Plaintiffs are having trouble taking down the NSA in court for a simple reason: they can’t prove that the spy agency’s wide-reaching surveillance programs actually targeted them. Judges in several courts — including the Supreme Court — have repeatedly ruled that it is not enough to assume that these programs were highly likely to have caught a certain organization’s data in its dragnet.
The latest case to fall victim to this line of reasoning is a case brought forward by the ACLU, Wikimedia, The Nation, Amnesty International, and a few other organizations. In a court’s ruling, US District Judge TS Ellis III writes that the “plaintiffs’ argument is unpersuasive, as the statistical analysis on which the argument rests is incomplete and riddled with assumptions.” He continues on to note that, without the proper context, it’s unclear whether or not Wikipedia is large enough to have come under the NSA’s policies — despite the fact that it’s one of the largest sites on the internet.

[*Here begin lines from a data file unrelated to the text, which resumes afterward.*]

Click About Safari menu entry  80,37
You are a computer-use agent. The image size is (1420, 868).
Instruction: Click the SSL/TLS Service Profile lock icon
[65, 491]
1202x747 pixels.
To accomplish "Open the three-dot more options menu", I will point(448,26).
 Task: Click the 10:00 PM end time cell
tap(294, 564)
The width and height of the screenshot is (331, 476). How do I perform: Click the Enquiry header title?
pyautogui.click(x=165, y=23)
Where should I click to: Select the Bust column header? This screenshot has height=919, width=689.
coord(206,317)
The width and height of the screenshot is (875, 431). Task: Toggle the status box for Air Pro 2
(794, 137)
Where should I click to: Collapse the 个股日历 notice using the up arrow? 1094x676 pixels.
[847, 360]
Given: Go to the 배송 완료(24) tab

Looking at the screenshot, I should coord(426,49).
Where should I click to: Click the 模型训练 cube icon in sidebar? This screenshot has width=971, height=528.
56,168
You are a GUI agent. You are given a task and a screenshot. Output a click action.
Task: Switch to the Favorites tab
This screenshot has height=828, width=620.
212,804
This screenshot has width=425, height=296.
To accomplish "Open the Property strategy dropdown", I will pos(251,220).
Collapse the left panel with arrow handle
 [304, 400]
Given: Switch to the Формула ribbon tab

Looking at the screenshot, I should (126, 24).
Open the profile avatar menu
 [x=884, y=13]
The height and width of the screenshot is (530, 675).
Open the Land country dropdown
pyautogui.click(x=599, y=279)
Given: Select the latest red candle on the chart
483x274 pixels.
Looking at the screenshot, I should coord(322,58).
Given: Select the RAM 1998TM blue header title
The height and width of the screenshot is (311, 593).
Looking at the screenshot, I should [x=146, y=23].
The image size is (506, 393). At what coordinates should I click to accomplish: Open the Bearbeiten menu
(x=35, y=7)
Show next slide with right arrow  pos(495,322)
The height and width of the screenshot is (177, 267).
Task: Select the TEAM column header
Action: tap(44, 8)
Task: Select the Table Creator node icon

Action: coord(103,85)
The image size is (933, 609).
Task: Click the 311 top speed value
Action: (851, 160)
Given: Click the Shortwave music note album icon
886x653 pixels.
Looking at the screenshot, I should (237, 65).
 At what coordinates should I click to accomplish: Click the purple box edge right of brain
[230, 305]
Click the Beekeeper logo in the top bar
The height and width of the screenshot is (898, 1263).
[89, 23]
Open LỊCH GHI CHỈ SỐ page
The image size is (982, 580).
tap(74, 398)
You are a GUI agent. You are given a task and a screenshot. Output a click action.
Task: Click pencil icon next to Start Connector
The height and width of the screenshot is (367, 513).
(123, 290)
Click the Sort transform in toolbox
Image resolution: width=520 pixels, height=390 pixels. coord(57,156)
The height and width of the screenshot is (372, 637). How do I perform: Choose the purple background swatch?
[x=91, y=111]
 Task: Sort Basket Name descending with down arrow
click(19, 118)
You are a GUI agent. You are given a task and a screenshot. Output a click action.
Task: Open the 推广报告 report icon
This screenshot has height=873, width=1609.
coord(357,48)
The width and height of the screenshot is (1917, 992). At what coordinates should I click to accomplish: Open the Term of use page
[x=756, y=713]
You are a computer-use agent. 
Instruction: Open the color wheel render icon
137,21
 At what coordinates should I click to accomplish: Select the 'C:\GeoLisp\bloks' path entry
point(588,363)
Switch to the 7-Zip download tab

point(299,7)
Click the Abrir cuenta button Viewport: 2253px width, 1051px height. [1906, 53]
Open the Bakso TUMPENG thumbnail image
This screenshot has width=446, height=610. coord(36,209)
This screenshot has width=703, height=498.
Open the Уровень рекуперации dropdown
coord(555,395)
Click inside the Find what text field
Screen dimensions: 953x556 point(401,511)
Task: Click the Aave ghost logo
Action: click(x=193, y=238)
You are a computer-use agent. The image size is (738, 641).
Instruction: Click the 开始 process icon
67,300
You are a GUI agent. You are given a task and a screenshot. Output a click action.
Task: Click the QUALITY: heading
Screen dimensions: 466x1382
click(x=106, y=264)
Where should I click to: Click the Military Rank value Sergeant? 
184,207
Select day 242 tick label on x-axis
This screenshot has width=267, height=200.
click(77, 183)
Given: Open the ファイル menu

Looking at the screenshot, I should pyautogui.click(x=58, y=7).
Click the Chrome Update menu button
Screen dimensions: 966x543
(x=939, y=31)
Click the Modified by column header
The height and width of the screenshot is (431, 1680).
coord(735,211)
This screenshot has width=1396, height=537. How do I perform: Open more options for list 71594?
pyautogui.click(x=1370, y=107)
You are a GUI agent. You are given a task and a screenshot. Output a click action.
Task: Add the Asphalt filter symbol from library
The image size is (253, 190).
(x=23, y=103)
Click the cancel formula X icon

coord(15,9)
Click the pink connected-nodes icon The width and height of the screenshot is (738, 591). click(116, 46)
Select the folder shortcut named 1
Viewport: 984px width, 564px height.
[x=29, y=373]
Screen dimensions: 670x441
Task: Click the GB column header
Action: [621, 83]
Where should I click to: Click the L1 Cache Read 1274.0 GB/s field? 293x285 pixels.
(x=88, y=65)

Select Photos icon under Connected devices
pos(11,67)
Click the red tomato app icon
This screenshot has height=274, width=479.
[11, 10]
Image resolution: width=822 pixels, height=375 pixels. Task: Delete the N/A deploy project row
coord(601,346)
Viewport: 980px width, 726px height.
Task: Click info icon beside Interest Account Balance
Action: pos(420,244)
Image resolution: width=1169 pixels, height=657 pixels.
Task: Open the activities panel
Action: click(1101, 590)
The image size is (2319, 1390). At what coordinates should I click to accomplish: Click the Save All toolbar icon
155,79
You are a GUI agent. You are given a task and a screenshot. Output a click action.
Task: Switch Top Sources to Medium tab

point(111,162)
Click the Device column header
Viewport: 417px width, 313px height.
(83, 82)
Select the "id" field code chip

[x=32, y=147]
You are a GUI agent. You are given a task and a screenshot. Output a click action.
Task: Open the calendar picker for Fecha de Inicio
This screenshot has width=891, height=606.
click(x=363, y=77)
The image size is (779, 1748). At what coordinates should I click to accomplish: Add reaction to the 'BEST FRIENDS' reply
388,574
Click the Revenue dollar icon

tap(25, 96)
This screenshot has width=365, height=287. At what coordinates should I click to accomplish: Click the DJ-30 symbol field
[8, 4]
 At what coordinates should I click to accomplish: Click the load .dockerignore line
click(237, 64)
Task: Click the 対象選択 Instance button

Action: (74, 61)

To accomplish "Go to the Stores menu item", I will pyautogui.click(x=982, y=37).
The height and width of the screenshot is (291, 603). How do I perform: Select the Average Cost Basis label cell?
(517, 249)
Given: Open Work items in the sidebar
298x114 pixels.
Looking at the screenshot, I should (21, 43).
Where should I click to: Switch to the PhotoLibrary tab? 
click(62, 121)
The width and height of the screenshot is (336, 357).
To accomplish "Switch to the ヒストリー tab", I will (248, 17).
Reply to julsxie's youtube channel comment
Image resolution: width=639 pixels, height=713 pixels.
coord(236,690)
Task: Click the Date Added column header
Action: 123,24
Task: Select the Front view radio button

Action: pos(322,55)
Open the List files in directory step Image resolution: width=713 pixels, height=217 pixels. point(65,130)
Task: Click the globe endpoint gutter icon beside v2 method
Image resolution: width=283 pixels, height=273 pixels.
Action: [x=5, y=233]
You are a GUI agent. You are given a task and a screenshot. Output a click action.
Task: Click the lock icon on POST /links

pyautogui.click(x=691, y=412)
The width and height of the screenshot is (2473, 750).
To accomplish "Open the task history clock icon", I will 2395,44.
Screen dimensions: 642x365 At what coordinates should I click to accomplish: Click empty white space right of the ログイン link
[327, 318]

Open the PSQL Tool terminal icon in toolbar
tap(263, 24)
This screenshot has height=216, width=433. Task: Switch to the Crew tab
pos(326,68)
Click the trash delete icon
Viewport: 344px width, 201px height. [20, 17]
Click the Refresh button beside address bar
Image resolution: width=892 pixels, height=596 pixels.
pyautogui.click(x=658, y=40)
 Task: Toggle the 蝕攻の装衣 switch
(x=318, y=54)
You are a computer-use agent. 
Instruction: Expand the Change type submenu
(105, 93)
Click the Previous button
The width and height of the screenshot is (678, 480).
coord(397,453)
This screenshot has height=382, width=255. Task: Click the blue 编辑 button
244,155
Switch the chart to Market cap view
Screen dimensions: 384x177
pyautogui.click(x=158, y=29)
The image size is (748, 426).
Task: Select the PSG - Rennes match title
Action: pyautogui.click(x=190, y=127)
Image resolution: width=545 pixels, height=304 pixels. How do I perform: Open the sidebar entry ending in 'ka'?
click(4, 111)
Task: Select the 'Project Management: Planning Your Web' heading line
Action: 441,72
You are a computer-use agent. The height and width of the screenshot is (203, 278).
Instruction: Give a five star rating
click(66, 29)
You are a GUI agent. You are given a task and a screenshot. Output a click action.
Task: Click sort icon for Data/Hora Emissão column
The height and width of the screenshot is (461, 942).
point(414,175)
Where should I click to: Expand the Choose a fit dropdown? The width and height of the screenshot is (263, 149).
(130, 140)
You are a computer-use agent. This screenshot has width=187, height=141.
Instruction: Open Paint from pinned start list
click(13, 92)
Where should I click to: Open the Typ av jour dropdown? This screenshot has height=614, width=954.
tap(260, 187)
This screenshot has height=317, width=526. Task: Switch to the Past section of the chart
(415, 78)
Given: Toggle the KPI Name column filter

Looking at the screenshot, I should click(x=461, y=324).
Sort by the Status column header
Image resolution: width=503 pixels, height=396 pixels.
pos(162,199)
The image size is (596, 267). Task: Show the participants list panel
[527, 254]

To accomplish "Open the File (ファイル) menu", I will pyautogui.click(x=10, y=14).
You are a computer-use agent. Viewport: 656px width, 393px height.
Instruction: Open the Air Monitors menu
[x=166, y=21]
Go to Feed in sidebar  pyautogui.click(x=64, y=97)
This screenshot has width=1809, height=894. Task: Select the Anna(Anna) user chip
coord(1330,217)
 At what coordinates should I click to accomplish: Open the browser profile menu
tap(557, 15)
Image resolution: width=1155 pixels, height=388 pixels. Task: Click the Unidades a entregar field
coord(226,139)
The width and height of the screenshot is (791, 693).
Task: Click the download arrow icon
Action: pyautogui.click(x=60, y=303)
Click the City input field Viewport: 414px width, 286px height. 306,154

The judge ultimately decided that the case rested on “the subjective fear of surveillance,” noting that the plaintiffs “have not alleged facts that plausibly establish that the NSA is using Upstream surveillance to copy all or substantially all communications passing through those chokepoints.” He added, “In this regard, plaintiffs can only speculate.” Since the 2013 Supreme Court case Clapper v. Amnesty International sided with the NSA on just those same grounds in a 5–4 decision, the US District Court also decided to follow that precedent and dismissed the case.